After reading each line of the entries, give the number of lines that contain "checkbox" and nothing else.

Records contained in a dataset =>
★ ★ ★
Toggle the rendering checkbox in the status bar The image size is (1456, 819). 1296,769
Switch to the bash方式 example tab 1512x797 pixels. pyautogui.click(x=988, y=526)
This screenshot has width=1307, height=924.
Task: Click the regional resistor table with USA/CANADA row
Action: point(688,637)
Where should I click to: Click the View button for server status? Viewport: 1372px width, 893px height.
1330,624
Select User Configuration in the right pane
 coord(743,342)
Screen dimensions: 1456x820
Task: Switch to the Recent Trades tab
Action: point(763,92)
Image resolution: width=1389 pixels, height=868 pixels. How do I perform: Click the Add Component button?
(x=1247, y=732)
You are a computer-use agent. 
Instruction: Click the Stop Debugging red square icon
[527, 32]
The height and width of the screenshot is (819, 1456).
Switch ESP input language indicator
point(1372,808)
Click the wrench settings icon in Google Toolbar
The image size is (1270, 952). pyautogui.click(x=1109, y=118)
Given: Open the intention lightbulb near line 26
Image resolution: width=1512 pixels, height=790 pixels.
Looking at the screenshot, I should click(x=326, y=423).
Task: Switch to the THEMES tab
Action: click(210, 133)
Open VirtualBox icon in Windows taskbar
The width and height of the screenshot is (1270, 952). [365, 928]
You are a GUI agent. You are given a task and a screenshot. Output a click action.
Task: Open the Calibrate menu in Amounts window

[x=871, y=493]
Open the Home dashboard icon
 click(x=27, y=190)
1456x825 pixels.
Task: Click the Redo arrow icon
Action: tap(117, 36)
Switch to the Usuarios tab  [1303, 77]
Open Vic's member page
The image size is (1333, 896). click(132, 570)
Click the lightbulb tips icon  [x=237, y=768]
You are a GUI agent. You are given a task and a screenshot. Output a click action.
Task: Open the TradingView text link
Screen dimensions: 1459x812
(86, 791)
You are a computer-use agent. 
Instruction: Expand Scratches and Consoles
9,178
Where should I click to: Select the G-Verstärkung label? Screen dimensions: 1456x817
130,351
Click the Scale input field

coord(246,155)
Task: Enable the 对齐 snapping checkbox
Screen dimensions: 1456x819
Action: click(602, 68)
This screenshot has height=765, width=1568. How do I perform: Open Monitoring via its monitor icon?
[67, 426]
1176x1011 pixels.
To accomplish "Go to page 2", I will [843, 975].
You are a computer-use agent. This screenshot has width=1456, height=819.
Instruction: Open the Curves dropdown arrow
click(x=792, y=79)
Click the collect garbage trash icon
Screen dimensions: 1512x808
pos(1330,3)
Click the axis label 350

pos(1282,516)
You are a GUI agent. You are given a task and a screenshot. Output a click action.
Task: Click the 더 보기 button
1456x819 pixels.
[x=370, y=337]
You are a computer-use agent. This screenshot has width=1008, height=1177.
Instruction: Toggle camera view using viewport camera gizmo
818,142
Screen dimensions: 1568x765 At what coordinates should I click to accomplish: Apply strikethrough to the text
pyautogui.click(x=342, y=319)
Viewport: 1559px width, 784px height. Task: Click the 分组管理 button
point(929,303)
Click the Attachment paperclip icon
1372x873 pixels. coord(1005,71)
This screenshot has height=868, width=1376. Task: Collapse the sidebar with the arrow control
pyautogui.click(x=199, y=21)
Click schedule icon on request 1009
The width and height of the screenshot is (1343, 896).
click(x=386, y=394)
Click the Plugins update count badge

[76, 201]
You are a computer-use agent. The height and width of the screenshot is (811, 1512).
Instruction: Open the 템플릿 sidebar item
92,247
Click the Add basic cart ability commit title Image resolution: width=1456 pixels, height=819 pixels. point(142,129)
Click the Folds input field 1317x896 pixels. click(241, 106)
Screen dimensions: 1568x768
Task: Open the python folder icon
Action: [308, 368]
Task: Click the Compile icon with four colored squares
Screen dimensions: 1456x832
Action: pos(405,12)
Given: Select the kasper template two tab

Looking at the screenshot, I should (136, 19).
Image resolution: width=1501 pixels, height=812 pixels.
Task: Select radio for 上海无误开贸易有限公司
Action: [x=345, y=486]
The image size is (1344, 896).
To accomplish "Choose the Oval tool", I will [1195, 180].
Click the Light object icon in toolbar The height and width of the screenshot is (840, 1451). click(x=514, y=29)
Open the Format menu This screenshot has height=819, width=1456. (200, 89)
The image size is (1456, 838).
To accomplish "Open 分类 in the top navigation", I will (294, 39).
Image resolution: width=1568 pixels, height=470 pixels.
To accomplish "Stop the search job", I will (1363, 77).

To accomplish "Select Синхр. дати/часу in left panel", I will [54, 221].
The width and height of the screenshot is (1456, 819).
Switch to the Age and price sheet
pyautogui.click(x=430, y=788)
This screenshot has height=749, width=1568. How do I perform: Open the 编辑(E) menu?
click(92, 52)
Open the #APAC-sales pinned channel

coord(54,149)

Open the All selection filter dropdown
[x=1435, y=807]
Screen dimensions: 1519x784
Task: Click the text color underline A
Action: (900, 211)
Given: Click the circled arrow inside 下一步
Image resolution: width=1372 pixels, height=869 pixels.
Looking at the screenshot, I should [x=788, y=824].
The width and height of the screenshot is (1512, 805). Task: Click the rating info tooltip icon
★ ★ ★
Task solution =>
2